見傅薄洲又不理他了,老徐往前湊了湊,“哎,不過說真的,我心裏有個想法,不知道你願不願意聽聽。”
傅薄洲給他一個‘有話說,有屁放,沒事趕緊滾開’的眼神。
“我覺得,這事,很蹊蹺……”
“這還用你說!”傅薄洲像看著白癡一樣看著老徐,隻覺得,這人,是不是吃傻了。
“不是,我的意思是,你有沒有想過,這件事情,和榮家有關係?”
傅薄洲的表情一下變得嚴肅起來。
“你什麼意思?”
“你看,咱們前幾天才發現杜琴見了一個神秘人,而且那人身份特殊,現在有線索表明,之前榮幀出的那幾次事,應該是和杜琴有關,她剛剛見了那個人沒多久,榮幀就又出事了……”

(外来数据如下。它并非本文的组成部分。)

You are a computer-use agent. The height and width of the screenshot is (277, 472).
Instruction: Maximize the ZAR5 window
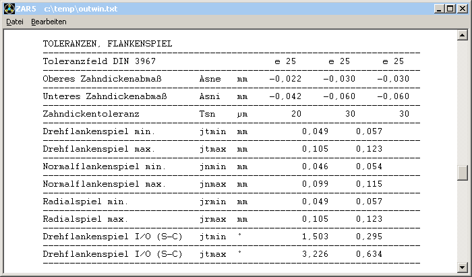pos(450,8)
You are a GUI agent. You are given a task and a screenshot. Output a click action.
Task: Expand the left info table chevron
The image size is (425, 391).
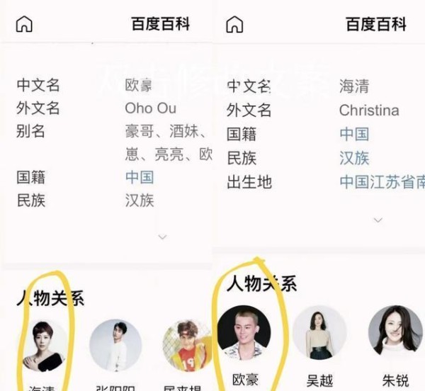coord(162,237)
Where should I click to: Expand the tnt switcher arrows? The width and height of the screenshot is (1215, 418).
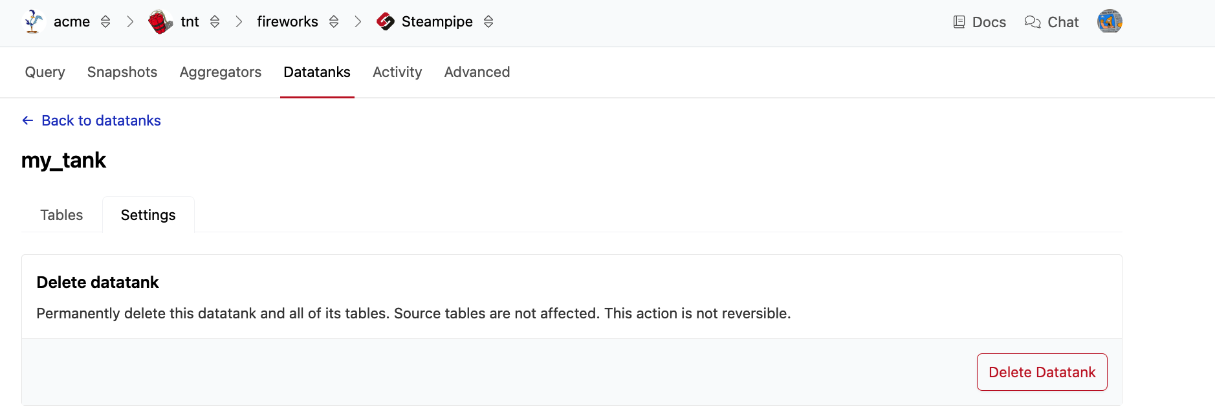(215, 22)
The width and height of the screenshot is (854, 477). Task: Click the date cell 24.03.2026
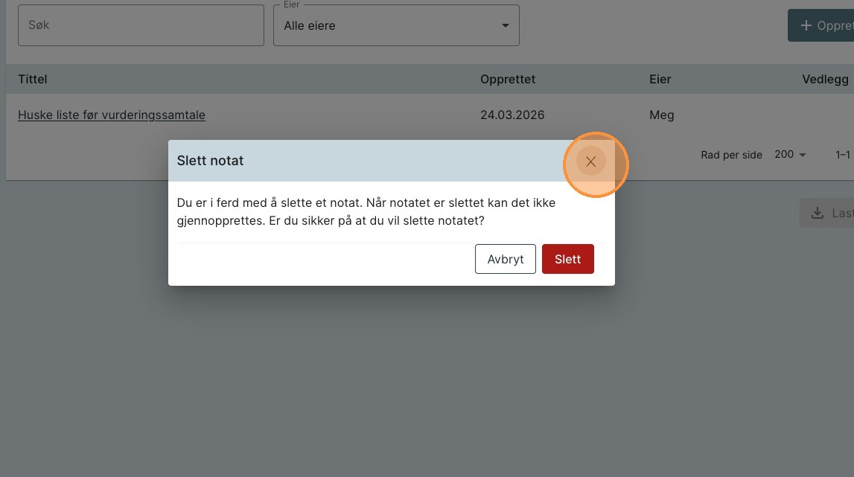tap(512, 115)
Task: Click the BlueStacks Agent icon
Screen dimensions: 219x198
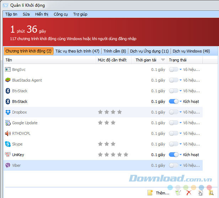Action: pyautogui.click(x=8, y=80)
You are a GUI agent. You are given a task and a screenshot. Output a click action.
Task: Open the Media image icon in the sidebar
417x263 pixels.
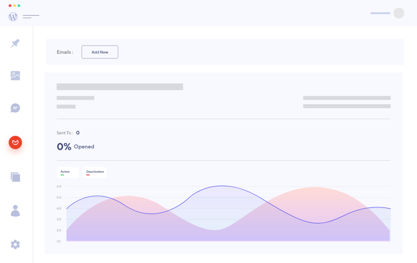[x=15, y=76]
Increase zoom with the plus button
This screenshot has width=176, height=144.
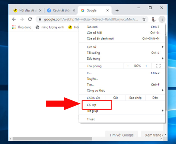tap(146, 66)
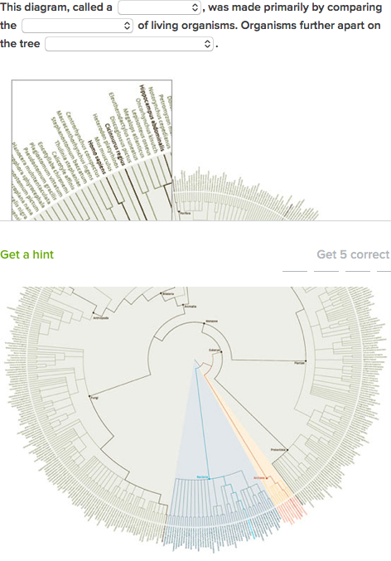Select the Animalia node on the tree

190,307

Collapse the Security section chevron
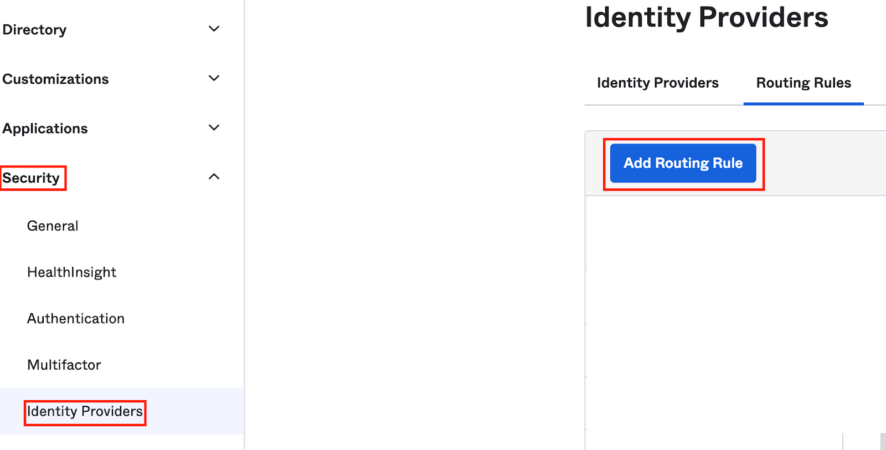point(214,177)
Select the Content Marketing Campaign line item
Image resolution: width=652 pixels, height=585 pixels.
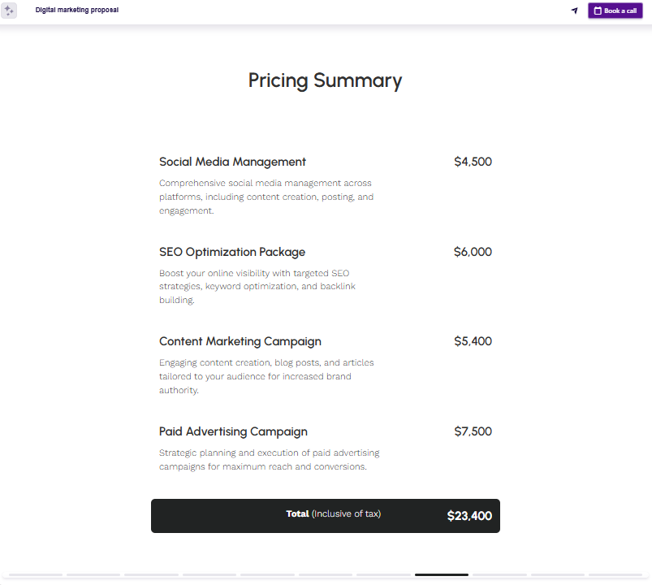pos(240,341)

傅薄洲的眼睛眯了眯,“你是說,你覺得這次的事情,也和她……”
老徐點頭,“嗯,這事情發生的都太巧了,我不相信世界上會有這麼多巧合的事情。”
一次能說是巧合,兩次是巧合,那三次,四次,也能說是巧合麼?
不管傅薄洲怎麼想,老徐,是從來不相信,這個世界上,會有什麼巧合。